May 30, 2006 — It was supposed to have been a spectacular Sunday in New York City for Paul DeSavino.

He and his mother, Marlene, were on their way to Carnegie Hall, where he was one of a group of piano students in a recital. The others were already there, taking turns warming up. But Marlene DeSavino sensed that there was something wrong with her son, the only autistic performer in recital that day.

"When we got to the rehearsal, and he played, I knew immediately as soon as he played the first couple of notes that he wasn't focused," she said.

Watch "Nightline" tonight.

Chopin's Prelude #4 is one of the sweetest and gentlest melodies ever composed.

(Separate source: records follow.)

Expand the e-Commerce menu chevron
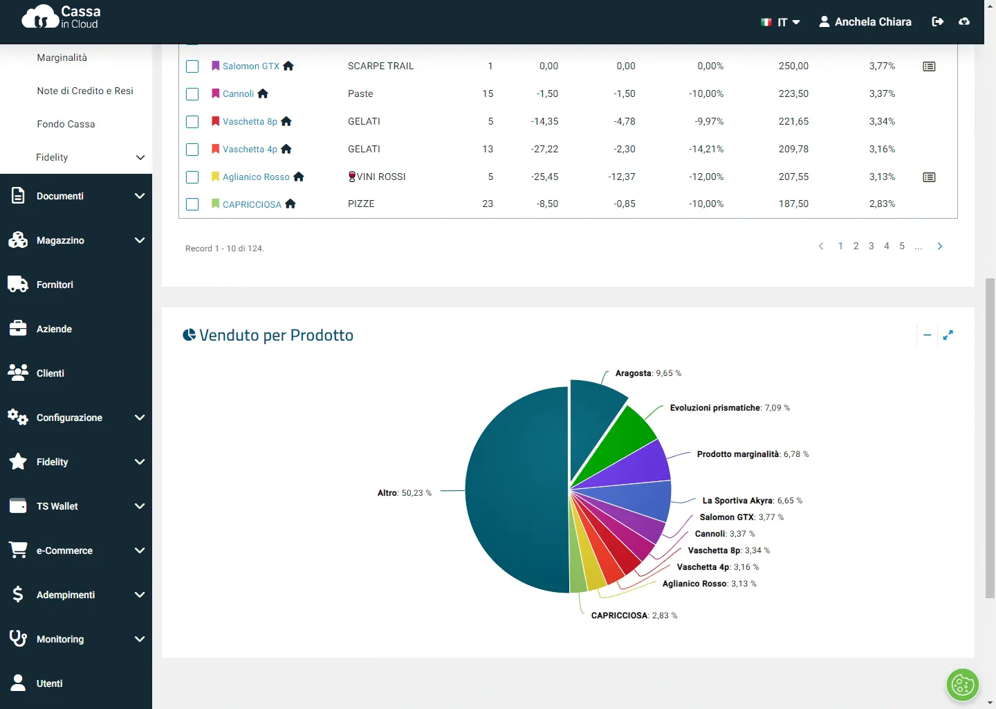This screenshot has width=996, height=709. [x=140, y=550]
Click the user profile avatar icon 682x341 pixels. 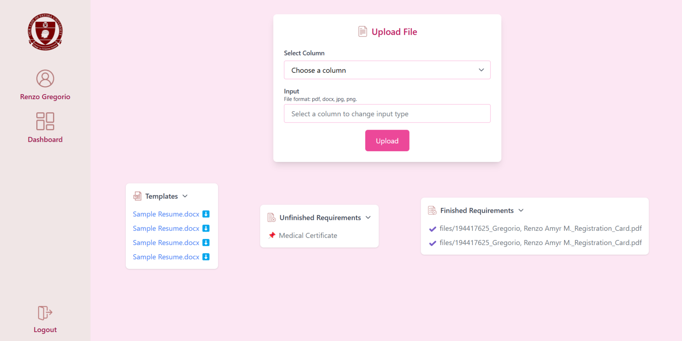coord(45,79)
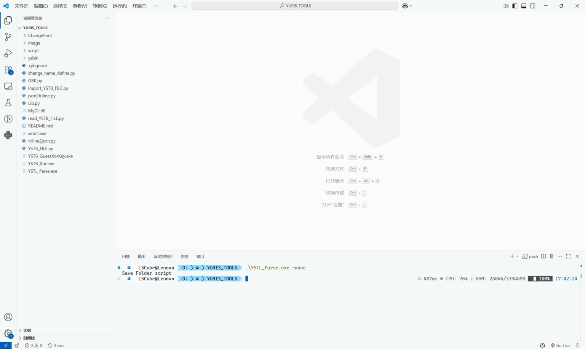Expand the 大纲 outline section

click(x=27, y=330)
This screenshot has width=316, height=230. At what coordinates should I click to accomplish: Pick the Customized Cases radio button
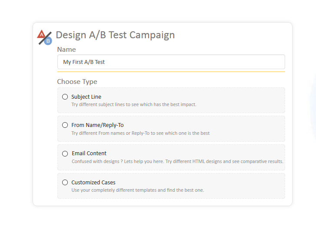[x=65, y=183]
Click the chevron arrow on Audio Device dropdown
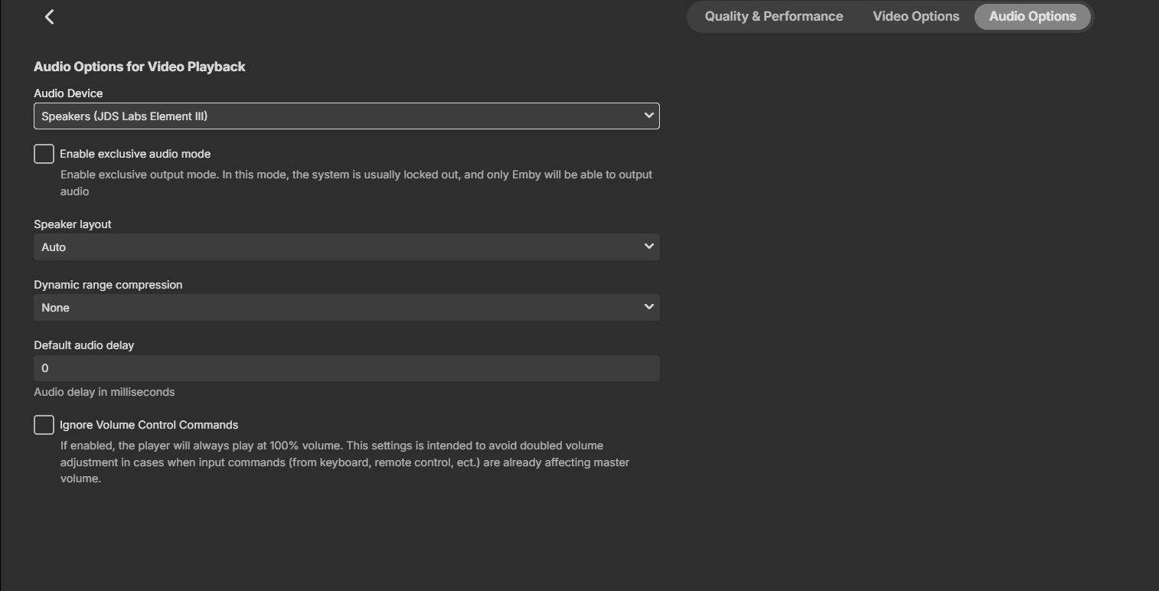The image size is (1159, 591). click(648, 116)

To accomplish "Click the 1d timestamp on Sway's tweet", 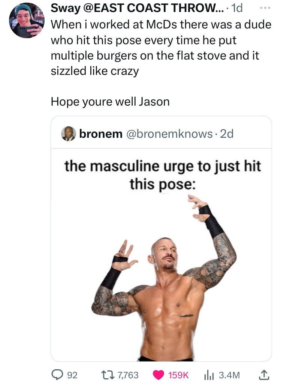I will pos(236,8).
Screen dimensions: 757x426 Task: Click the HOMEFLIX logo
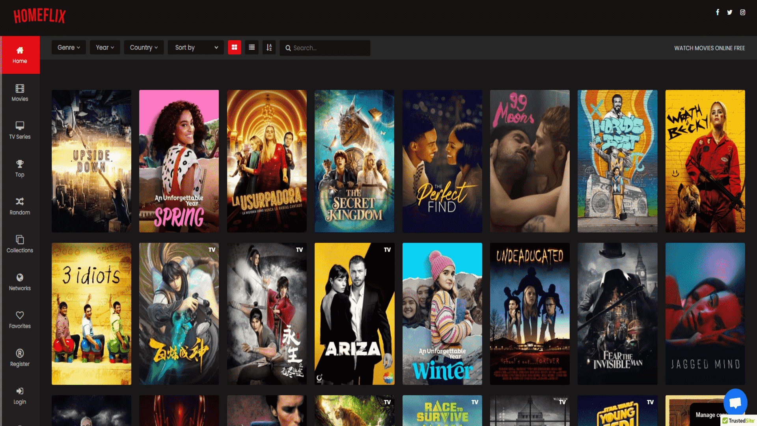pos(39,16)
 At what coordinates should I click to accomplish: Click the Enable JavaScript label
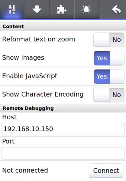tap(30, 76)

And Paul was just chopping at it.

"I gave him clues and cues while he was playing it — you know, 'Softer, good, good, that's right,'" Marlene said.

But the problem with Paul was entirely in his heart as he had told previously told his mother.

"He said that he thought that he was in love," Marlene said.

Paul told her later he was in love with an older woman. But problem was the woman didn't love him back. Unrequited love weighed devastatingly on Paul.

Who knew that a man with autism could suffer the pain of a broken heart? Does it even make sense that an autistic man is in love?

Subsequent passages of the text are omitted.